**Dataset excerpts**

= = = = = = =

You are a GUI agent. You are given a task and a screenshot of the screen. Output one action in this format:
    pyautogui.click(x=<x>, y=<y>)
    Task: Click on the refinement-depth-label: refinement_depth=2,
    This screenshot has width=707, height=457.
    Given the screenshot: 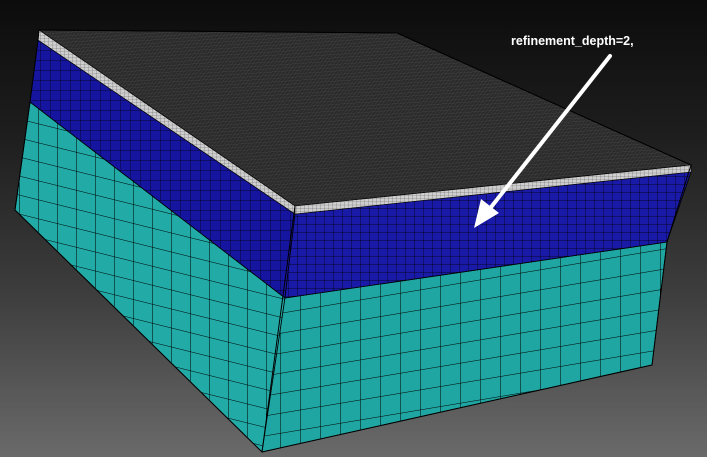 What is the action you would take?
    pyautogui.click(x=572, y=41)
    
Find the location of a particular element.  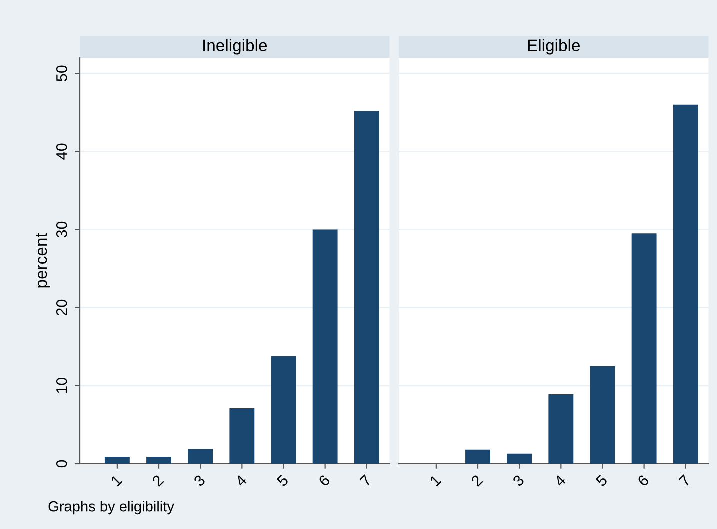

y-tick-label: 40 is located at coordinates (62, 152).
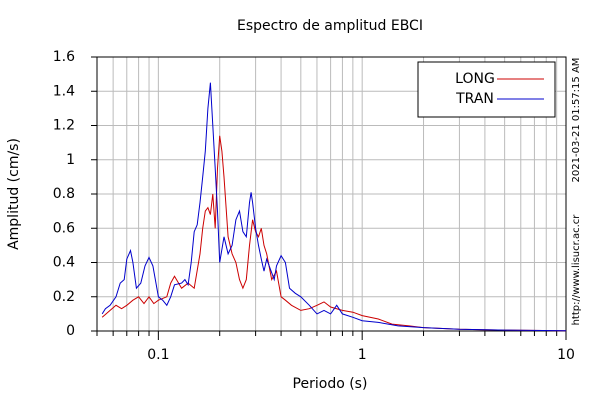  I want to click on y-tick-label: 0.2, so click(64, 297).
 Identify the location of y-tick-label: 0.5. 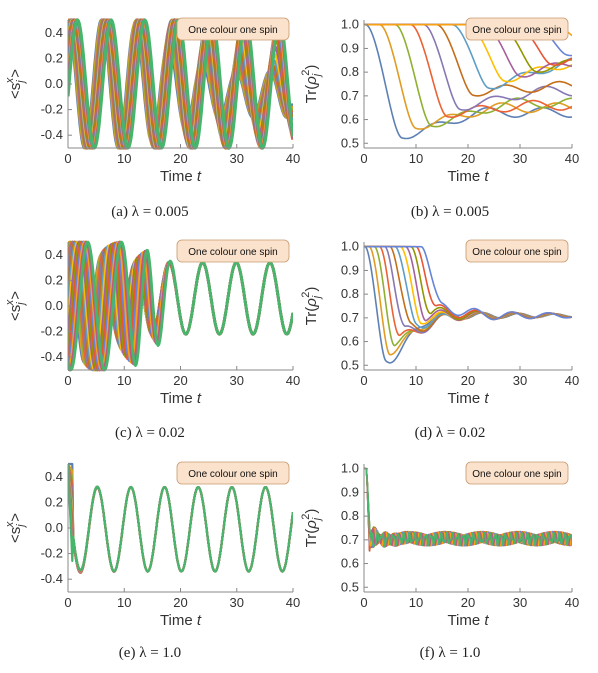
(350, 586).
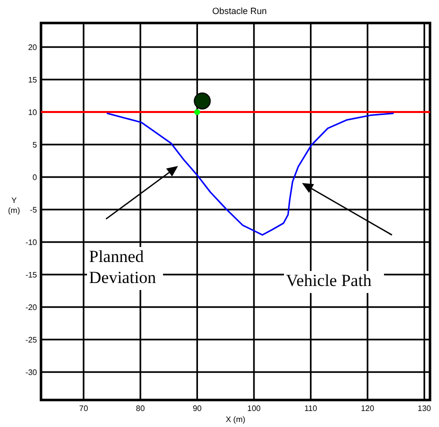 The image size is (439, 427). I want to click on y-tick-label: 15, so click(33, 80).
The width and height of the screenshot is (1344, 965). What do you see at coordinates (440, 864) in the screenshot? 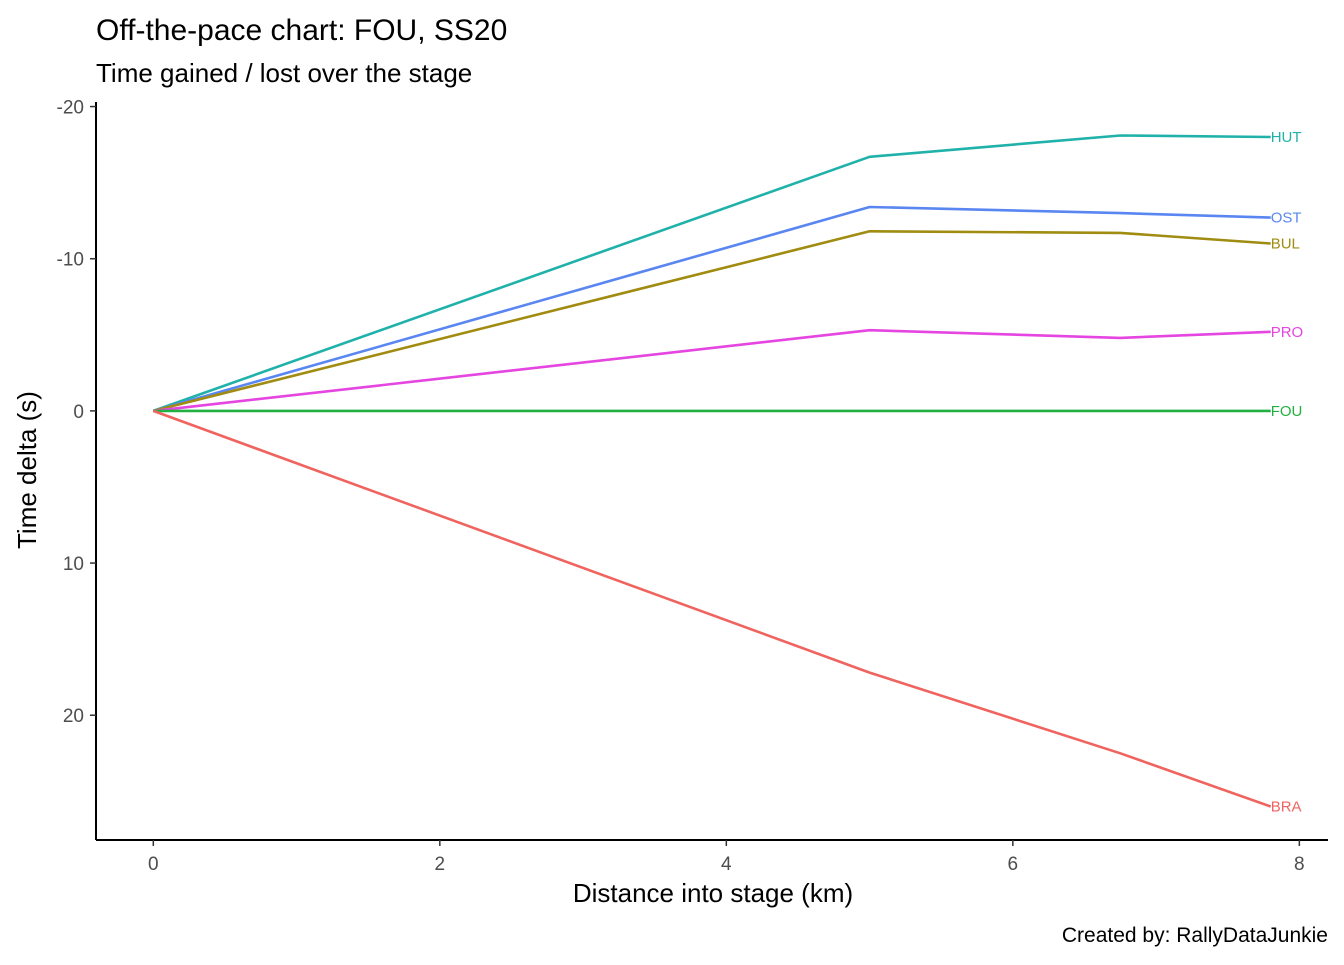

= = = = = = =

Copy out the entries from the line with "Identify the location of y-tick-label: 0.5." through the end of the entries, keeping each line unchanged and omitting the pictures.

**Exercise result**
 Identify the location of y-tick-label: 0.5. 
(350, 586).
 The image size is (439, 427). I want to click on y-tick-label: 15, so click(33, 80).
The width and height of the screenshot is (1344, 965). What do you see at coordinates (440, 864) in the screenshot? 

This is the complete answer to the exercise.